Chleb drożeje, ale i sami klienci dzięki rosnącym zarobkom są gotowi płacić więcej za pieczywo lepszej jakości. – Rośnie popyt na lepsze gatunki pieczywa – przyznaje prof. Krystyna Świetlik z Instytutu Ekonomiki Rolnictwa i Gospodarki Żywnościowej. Piekarze, broniąc się przed obniżeniem marży, wprowadzają chleby i bułki z kosztownymi dodatkami: ziołami, żurawiną, czarnuszką, sezamem czy na zakwasie. Wzrósł też popyt na całą droższą galanterię piekarniczą, czyli słodkie bułki, ciasteczka, rogaliki. Drożeją także składniki do wypieków z wyższej półki. – Pierwszy raz w historii mamy sytuację, że mak niebieski jest droższy od białego – mówi Stanisław Butka, prezes Stowarzyszenia Rzemieślników Piekarstwa RP.
Branżę ogromnie niepokoiły jesienią powszechne podwyżki – piekarze musieli się zmierzyć z rosnącymi cenami nie tylko mąki i prądu, ale paliwa. Nieoczywistym, ale znaczącym kosztem w piekarniach jest bowiem transport, chleb dowozi się do sklepów nawet dwa razy dziennie.

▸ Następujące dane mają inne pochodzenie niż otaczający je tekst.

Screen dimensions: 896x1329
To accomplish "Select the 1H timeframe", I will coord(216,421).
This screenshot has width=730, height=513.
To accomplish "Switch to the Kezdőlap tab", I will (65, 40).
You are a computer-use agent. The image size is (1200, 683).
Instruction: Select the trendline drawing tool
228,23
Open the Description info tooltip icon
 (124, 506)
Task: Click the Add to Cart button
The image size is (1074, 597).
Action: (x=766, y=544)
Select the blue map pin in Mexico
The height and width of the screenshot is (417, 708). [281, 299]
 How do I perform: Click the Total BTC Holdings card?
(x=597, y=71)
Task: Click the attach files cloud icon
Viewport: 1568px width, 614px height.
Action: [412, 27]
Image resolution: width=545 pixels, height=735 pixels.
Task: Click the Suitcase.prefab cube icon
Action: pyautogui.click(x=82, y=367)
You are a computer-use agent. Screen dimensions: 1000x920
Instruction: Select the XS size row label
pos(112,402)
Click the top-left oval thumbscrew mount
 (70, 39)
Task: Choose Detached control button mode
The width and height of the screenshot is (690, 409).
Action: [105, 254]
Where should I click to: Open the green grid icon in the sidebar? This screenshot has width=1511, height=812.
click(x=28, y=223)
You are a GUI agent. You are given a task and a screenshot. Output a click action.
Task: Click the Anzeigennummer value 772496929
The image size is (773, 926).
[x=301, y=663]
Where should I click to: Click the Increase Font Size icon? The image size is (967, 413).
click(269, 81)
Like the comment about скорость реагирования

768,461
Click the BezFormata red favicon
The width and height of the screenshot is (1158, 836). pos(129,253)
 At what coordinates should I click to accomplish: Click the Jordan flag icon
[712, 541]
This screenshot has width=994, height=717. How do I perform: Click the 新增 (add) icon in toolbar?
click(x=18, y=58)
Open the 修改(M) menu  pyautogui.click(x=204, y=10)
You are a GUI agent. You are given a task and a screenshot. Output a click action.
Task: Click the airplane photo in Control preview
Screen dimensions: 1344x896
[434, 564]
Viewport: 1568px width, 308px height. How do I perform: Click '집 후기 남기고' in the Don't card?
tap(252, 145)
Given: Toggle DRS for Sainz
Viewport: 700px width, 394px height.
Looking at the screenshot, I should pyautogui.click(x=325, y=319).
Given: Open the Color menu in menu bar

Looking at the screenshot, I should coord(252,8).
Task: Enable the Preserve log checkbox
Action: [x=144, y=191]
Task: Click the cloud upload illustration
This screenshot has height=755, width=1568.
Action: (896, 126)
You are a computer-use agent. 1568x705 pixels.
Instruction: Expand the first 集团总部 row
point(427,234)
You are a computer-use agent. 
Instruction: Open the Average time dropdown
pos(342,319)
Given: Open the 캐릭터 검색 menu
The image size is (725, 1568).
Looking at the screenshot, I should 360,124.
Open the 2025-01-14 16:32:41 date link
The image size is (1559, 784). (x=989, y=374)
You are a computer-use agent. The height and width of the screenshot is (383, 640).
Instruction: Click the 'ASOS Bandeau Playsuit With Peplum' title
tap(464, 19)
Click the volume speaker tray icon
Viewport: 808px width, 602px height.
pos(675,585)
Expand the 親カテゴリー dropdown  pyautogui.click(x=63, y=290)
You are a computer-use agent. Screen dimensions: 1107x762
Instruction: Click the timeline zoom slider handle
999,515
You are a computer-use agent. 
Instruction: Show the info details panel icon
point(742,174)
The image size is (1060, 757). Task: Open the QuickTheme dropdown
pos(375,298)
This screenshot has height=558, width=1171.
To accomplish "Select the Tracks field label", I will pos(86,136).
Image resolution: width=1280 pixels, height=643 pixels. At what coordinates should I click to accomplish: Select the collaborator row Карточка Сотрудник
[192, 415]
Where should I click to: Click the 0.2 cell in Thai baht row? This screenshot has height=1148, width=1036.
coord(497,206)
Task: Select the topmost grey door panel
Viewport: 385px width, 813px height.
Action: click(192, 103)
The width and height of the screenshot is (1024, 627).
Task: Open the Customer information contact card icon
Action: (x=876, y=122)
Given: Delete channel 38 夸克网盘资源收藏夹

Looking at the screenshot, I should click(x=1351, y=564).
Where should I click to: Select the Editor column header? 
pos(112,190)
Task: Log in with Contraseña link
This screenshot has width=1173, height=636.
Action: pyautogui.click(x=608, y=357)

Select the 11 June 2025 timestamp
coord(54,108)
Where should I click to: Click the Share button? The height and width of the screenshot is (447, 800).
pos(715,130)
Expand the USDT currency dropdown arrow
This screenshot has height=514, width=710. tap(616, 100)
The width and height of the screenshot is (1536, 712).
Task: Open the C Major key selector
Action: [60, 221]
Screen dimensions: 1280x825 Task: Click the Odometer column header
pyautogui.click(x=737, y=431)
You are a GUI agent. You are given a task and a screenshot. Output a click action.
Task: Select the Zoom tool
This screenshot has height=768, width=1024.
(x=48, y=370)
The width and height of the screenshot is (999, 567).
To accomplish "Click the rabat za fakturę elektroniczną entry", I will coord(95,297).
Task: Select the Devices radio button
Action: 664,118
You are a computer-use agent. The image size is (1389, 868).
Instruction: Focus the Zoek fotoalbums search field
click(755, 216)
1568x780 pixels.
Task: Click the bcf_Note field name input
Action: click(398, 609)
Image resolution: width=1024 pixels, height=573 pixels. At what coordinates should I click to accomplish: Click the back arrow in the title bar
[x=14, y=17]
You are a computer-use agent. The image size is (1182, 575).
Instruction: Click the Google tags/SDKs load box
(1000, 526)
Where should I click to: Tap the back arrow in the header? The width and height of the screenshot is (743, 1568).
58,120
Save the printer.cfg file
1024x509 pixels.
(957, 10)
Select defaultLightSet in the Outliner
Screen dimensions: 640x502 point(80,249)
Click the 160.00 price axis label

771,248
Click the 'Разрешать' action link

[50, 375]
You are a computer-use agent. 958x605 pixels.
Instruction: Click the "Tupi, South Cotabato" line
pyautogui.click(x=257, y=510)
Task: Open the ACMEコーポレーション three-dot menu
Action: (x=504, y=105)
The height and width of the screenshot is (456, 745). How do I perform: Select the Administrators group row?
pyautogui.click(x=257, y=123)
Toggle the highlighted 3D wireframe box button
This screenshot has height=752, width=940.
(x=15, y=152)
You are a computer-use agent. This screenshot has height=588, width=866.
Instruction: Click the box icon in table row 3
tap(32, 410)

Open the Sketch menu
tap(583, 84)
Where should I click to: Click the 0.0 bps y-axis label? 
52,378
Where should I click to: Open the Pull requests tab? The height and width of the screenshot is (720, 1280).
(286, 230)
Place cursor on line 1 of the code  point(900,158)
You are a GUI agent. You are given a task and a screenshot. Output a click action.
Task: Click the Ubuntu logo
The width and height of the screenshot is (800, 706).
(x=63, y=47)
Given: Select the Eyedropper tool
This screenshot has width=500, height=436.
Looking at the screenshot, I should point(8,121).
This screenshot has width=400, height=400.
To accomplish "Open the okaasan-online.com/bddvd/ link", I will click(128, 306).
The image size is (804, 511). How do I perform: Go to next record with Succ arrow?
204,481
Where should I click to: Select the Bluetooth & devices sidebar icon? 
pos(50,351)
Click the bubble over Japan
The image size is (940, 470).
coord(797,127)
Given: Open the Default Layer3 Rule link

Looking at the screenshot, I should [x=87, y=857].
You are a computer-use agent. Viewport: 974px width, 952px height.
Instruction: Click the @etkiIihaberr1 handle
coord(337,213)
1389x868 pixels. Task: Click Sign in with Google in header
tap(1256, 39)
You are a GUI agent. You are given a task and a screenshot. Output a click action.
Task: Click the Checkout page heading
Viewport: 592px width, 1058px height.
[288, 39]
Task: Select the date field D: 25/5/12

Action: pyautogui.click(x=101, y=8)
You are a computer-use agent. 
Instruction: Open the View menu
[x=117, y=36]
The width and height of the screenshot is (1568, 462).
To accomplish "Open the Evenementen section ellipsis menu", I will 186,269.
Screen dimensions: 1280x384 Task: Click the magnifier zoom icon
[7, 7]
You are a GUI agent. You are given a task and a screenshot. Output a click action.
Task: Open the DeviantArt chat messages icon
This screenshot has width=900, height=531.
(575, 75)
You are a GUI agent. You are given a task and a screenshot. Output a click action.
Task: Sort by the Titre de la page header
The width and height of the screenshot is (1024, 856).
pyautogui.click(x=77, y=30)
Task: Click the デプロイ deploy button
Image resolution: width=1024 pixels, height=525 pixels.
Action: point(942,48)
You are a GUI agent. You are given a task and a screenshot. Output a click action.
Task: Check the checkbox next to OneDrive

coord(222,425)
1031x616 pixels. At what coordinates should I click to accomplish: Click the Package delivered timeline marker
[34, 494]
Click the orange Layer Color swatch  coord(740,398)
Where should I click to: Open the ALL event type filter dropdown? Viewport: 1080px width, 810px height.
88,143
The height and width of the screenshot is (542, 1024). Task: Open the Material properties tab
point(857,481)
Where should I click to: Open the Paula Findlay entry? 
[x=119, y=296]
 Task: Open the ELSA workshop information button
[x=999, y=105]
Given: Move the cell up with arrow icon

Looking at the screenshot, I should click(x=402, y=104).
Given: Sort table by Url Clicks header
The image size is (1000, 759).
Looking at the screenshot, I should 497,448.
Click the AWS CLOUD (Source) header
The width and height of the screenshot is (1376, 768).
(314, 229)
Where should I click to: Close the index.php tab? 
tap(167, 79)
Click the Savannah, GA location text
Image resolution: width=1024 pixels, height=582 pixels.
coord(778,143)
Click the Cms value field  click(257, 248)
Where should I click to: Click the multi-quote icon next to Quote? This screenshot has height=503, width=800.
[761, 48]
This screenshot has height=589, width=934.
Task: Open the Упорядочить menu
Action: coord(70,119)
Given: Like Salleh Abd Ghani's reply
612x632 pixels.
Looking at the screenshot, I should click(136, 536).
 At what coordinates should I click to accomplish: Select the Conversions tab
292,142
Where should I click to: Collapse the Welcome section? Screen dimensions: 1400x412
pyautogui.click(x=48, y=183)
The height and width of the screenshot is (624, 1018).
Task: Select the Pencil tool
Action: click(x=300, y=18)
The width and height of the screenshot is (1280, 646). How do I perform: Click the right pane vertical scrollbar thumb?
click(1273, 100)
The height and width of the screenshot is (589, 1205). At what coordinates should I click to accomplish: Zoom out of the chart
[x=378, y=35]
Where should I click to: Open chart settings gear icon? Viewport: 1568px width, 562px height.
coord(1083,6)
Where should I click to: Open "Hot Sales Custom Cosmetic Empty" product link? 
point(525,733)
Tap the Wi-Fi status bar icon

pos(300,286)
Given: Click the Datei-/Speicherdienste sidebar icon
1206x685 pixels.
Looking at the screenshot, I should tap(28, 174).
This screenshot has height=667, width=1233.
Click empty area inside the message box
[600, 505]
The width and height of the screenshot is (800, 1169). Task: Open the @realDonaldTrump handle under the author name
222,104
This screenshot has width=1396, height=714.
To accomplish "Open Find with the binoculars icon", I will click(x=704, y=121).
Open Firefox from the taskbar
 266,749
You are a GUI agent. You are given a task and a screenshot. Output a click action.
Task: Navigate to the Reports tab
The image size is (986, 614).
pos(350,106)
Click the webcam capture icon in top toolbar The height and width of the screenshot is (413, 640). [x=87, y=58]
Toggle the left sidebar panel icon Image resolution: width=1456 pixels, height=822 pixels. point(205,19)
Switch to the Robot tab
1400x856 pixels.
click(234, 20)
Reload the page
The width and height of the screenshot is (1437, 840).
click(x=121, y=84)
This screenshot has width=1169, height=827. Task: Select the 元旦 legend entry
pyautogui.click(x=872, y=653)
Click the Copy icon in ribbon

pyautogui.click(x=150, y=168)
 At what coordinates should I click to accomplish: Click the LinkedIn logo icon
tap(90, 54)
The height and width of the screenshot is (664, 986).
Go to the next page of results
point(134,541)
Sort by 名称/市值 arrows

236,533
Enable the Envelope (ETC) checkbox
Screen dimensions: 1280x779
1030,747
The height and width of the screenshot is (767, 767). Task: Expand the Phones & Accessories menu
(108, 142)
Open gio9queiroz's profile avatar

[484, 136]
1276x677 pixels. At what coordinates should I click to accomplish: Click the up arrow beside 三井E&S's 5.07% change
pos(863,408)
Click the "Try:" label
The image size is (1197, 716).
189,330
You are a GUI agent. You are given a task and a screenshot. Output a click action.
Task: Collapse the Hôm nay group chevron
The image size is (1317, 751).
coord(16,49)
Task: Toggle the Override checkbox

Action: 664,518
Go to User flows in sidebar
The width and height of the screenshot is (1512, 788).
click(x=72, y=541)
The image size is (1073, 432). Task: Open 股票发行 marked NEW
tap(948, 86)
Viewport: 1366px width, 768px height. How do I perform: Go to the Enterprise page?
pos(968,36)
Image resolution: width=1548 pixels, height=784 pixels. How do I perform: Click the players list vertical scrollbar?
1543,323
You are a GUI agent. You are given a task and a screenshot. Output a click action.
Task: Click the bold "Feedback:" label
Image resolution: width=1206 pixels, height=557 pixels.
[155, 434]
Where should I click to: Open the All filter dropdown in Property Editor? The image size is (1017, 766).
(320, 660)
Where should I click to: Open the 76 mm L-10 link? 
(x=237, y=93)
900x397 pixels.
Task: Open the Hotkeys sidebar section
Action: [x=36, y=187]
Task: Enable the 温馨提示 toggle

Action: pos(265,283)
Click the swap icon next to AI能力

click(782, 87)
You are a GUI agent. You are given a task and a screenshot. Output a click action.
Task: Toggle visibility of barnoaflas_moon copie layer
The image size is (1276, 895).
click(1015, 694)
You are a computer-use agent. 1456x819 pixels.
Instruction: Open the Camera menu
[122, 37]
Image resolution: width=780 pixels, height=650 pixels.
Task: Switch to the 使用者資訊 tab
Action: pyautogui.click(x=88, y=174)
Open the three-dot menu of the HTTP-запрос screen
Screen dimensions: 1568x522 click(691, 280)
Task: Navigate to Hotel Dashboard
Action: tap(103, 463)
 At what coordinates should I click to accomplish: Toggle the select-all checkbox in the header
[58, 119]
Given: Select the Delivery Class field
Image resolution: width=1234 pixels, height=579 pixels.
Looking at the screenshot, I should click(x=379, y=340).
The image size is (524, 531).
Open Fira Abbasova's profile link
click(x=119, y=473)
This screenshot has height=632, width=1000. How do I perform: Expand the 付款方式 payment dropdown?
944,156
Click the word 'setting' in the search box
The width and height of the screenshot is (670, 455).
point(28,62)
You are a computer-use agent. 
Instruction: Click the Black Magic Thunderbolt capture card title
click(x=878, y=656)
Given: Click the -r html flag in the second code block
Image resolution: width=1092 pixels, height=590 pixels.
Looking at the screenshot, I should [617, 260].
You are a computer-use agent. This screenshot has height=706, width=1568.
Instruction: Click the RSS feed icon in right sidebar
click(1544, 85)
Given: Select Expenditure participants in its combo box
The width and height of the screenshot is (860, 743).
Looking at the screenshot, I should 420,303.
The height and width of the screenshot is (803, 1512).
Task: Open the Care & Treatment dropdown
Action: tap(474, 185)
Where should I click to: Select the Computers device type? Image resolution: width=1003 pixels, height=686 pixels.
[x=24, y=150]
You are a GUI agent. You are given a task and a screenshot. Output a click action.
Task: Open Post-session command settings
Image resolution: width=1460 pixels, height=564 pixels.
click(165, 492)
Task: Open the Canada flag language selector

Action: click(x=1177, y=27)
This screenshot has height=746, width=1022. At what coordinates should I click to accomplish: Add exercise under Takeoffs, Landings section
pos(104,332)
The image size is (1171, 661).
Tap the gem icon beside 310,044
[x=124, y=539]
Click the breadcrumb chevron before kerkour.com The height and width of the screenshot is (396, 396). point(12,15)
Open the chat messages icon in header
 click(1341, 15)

Koszty materiałów w piekarnictwie sięgają 45 proc., a ceny mąki rosły już od drugiego kwartału. – Uważam, że ten skok będzie szczególnie widoczny w drugim półroczu, prawdopodobnie to właśnie przełożyło się na podwyżki cen pieczywa jesienią – mówi Marta Skrzypczyk, dyrektor biura analiz sektora agro w BGŻ BNP Paribas.